The Null Device

Blurb Racket

You've probably heard anecdotes about the writers of blurbs for posters, DVD covers and other promotional material egregiously twisting unfavourable reviews to produce glowing praise (apparently, as long as the words in the blurb appear in the review in the same order, anything goes). Now here's proof of this practice, with a selection of blurbs and the reviews they came from. They really are shameless:
The Girl in the Café (HBO)
Oregonian: "An endearing romantic comedy."
Actual line: "This new offering from HBO Films is at its heart a bit of political propaganda wrapped into an endearing romantic comedy that starts losing its laughs when it gets to Reykjavik and decides its teachable moment has arrived."
People Are Living There
New York Times: "Exquisite! Very rewarding performances by the four actors."

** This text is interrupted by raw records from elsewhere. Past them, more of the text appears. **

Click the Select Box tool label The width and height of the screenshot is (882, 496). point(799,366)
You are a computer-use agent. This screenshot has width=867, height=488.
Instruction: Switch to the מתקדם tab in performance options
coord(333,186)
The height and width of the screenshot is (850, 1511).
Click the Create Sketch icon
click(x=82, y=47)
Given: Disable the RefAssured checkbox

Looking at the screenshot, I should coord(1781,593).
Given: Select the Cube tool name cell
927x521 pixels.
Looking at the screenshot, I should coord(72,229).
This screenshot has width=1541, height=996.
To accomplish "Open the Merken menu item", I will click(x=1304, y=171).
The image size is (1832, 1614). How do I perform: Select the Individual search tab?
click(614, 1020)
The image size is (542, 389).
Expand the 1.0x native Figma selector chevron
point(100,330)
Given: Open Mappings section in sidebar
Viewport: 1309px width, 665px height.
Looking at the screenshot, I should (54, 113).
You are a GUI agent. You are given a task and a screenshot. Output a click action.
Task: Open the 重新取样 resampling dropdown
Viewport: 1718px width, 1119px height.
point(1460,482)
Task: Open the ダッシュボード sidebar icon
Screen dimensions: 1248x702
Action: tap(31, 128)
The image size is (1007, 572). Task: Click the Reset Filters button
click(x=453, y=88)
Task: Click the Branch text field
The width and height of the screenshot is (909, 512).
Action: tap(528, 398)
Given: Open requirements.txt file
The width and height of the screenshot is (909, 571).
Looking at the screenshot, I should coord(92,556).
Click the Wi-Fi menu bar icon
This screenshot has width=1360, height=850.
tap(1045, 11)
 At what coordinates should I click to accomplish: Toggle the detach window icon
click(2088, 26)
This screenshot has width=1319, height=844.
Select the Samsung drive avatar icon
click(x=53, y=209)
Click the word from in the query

Actual line: "Things do pick up, however, in the play's second half, when Milly decides that the way to show up her boyfriend is to celebrate. What follows is the worst birthday party of all time, and Suzanne Shepherd, the director, stages it with exquisite patience, including a long, silent stretch of eating that will leave any dietitians in the audience appalled and everyone else laughing. ... Apparently it's no fun turning 50 whether you live in South Africa or in Elizabeth, N.J. That may be the main insight to be gleaned from the Specific Theater Company's revisiting of 'People Are Living There,' an unrewarding Athol Fugard play that benefits from some very rewarding performances by the four actors."